**YOUR OBJECTIVE:** Find the word "Open" in the listing; pull out each line holding it.

**STUDY MATERIAL:**
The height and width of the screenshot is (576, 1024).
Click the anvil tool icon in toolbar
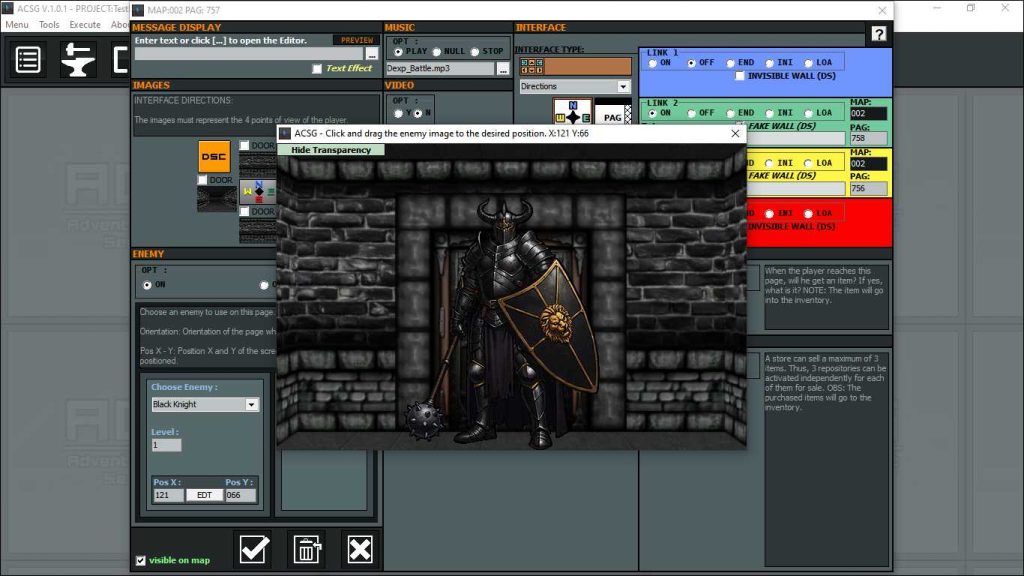(77, 60)
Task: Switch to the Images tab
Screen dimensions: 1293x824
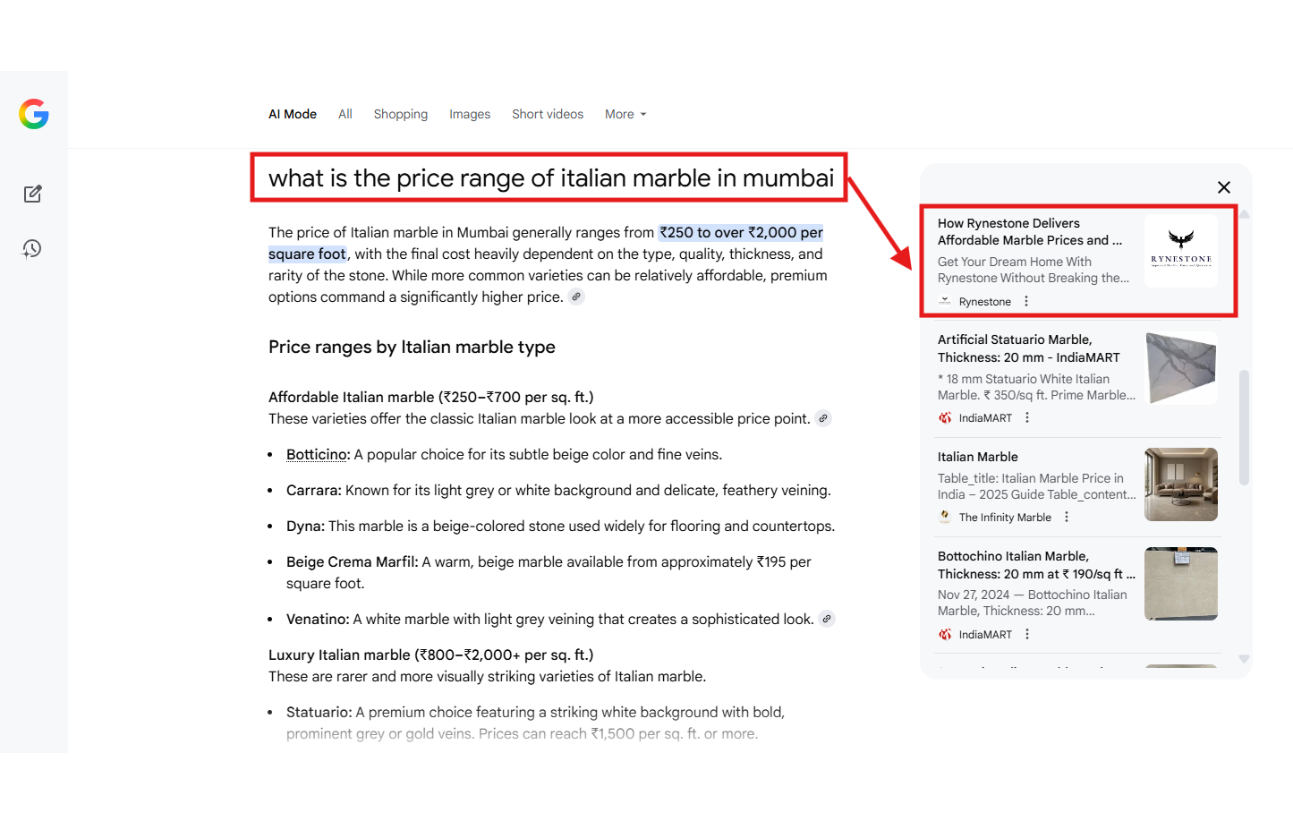Action: [469, 115]
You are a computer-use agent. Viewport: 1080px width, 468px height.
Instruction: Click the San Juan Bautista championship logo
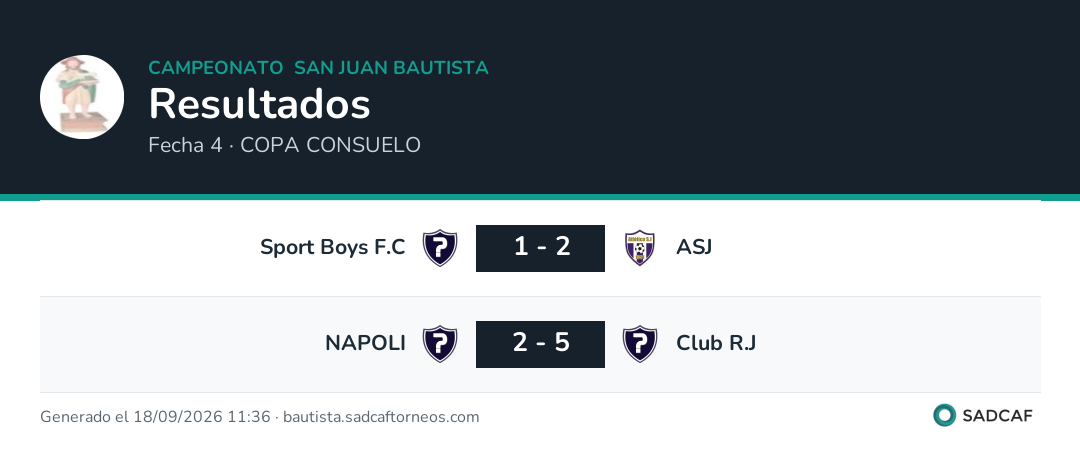click(x=82, y=97)
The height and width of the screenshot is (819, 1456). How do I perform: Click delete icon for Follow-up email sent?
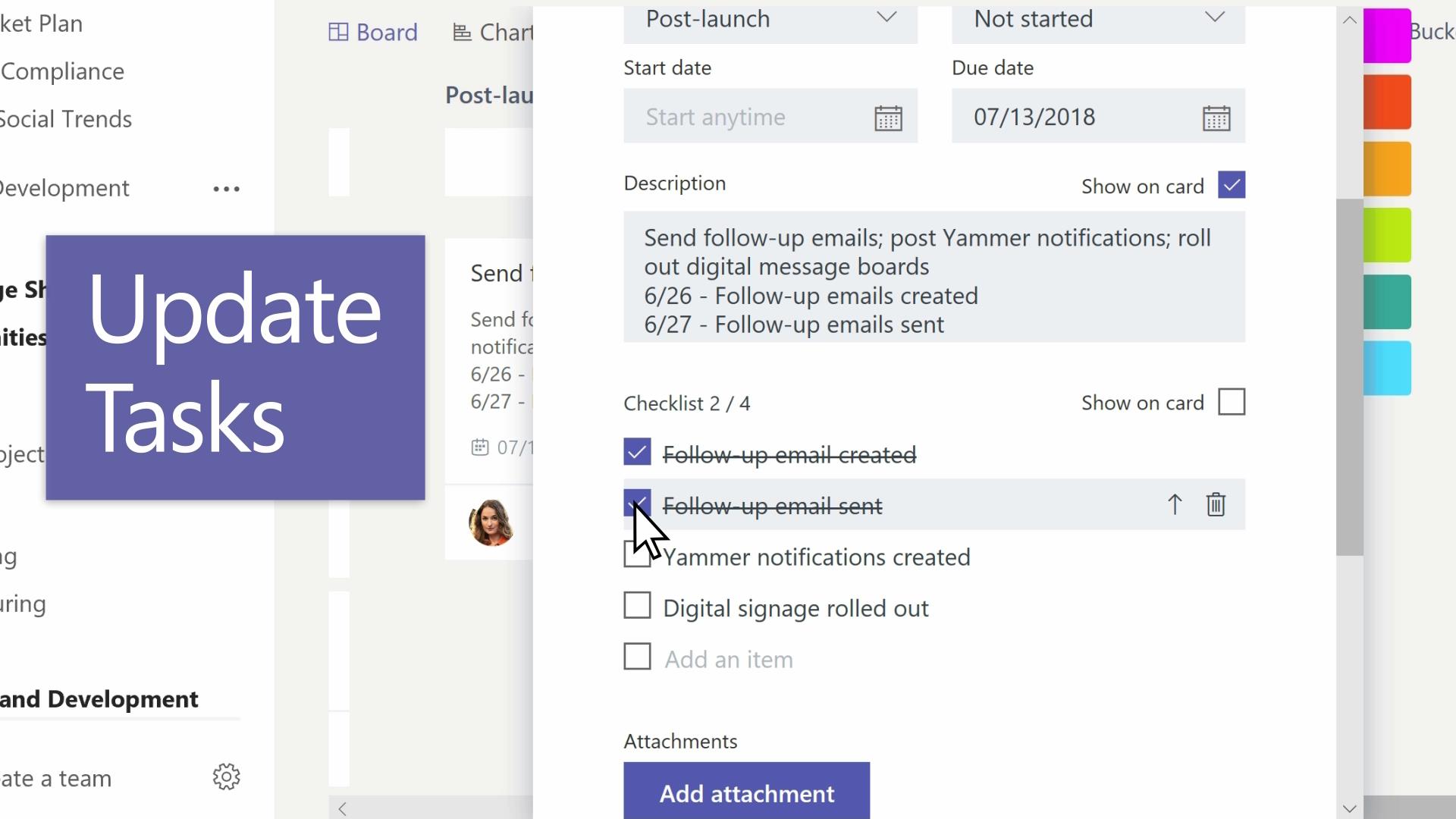1216,505
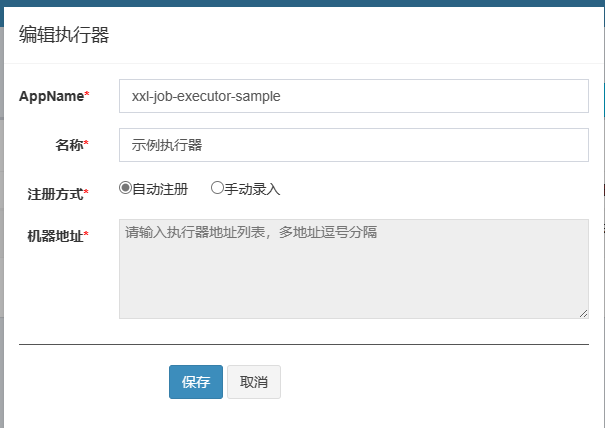Viewport: 605px width, 428px height.
Task: Click the 机器地址 field label
Action: [x=54, y=236]
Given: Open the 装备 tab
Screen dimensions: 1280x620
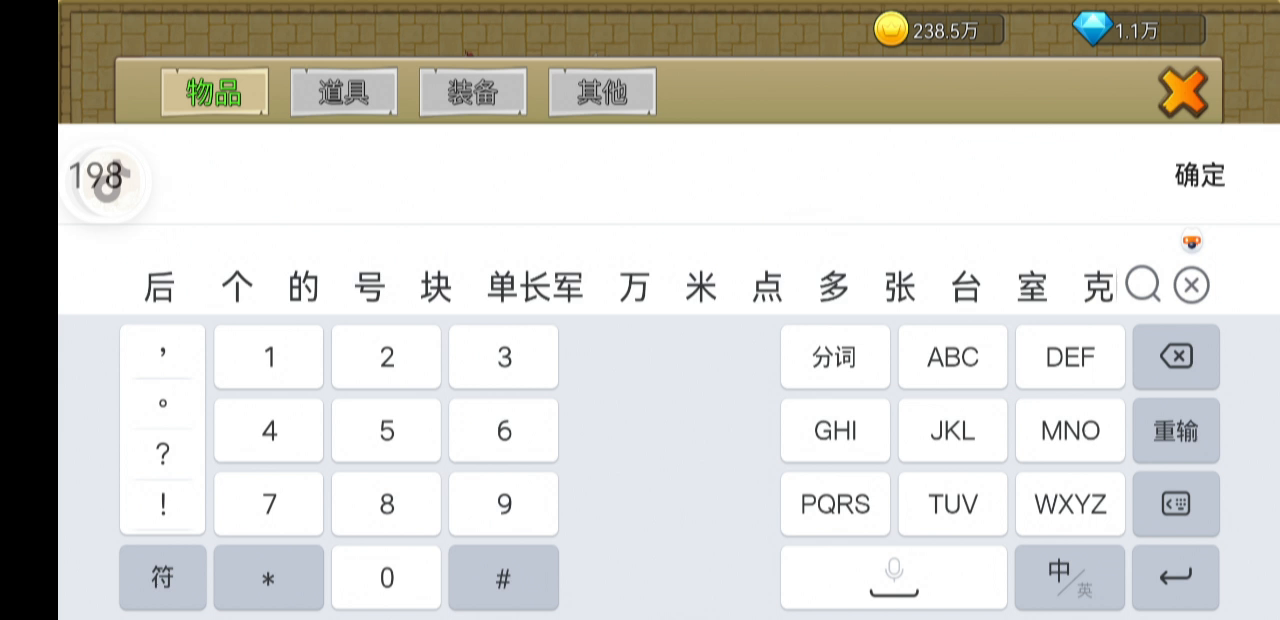Looking at the screenshot, I should [472, 92].
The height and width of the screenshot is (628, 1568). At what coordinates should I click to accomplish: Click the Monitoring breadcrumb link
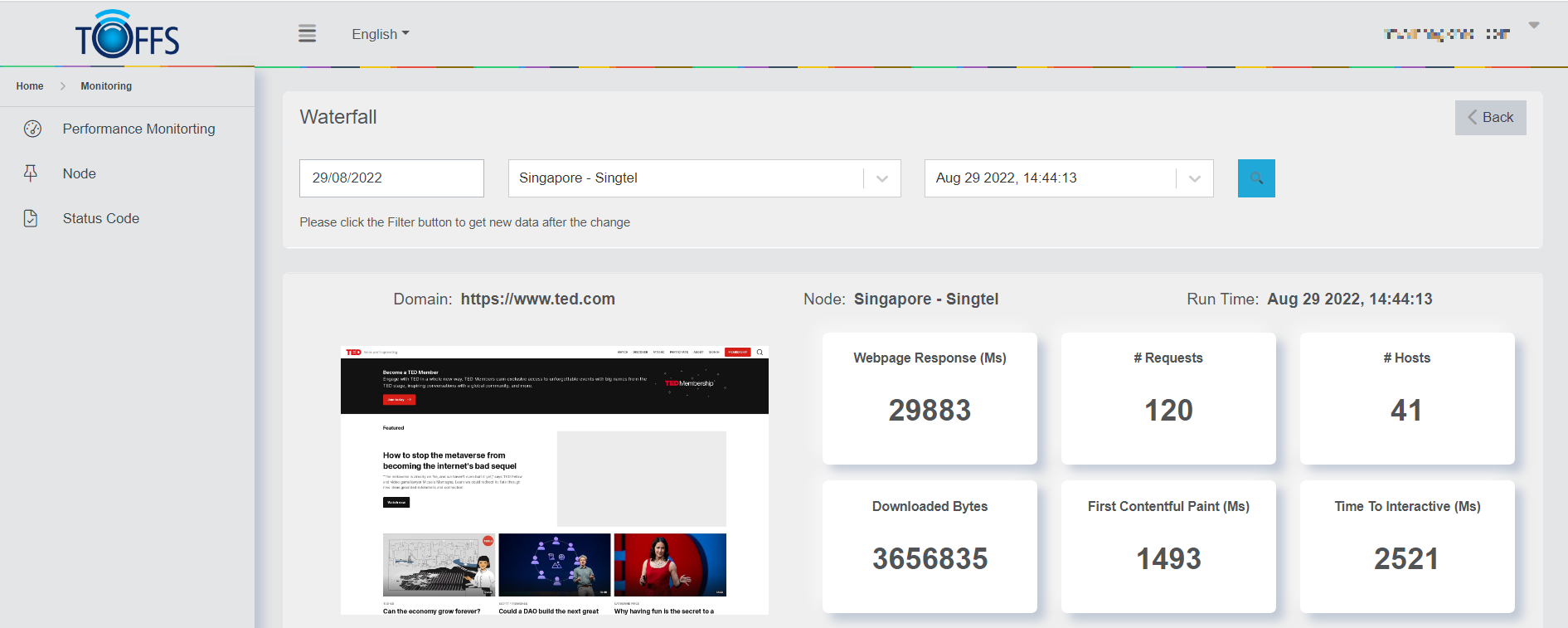(106, 86)
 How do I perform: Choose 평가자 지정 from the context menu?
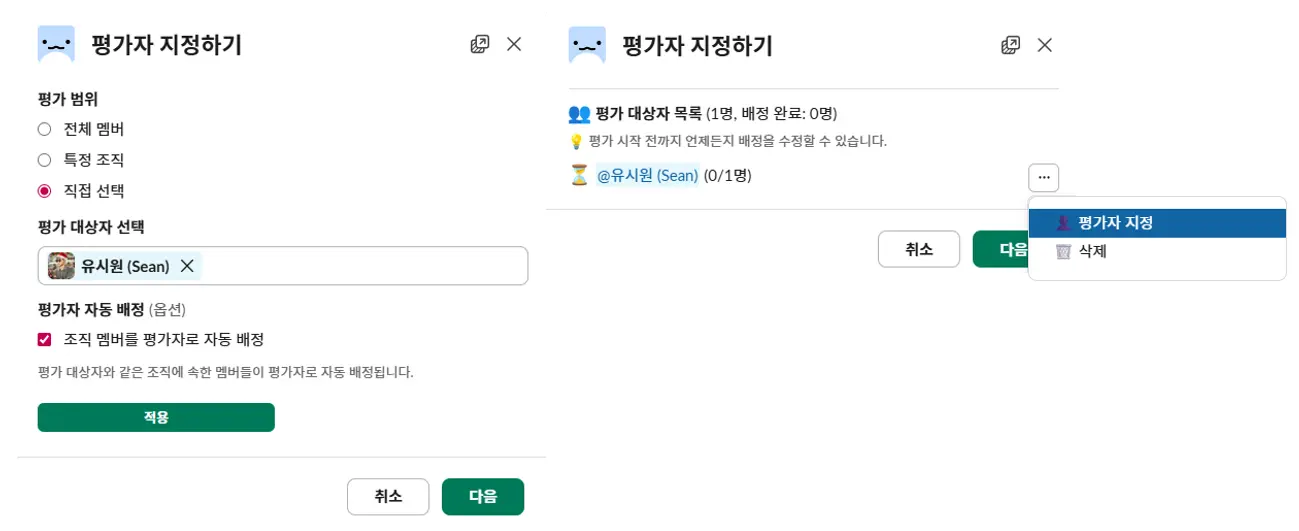pyautogui.click(x=1115, y=223)
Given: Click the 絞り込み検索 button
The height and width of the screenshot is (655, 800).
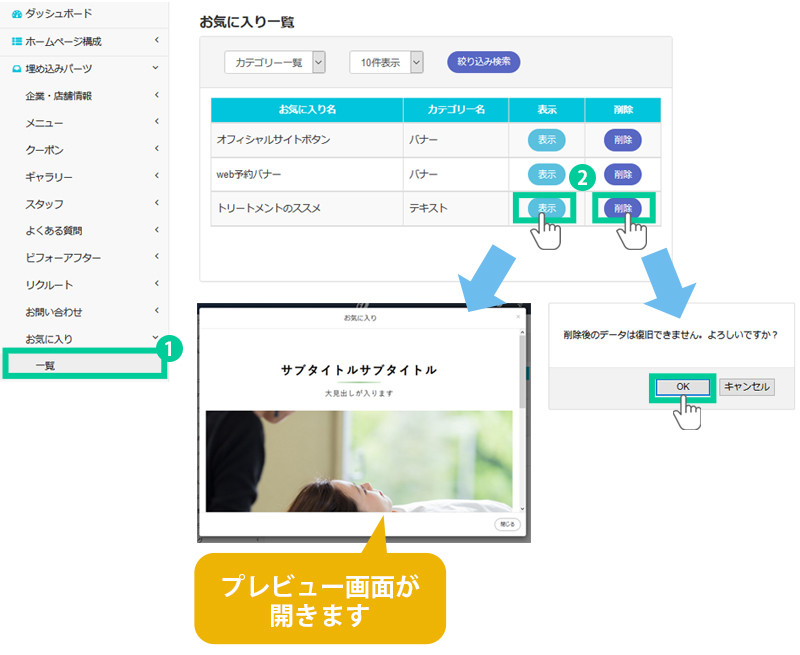Looking at the screenshot, I should (483, 62).
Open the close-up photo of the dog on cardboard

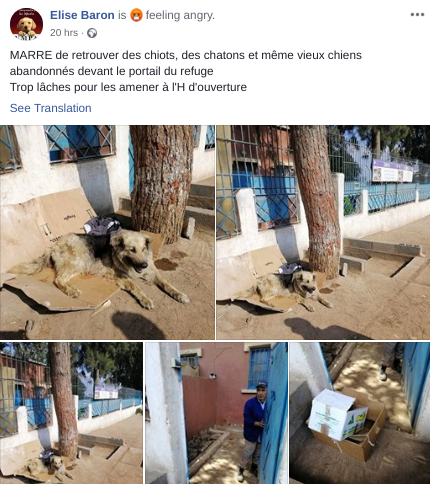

**TASK SOLUTION:**
Given: Open the 装备 tab
Open the close-up photo of the dog on cardboard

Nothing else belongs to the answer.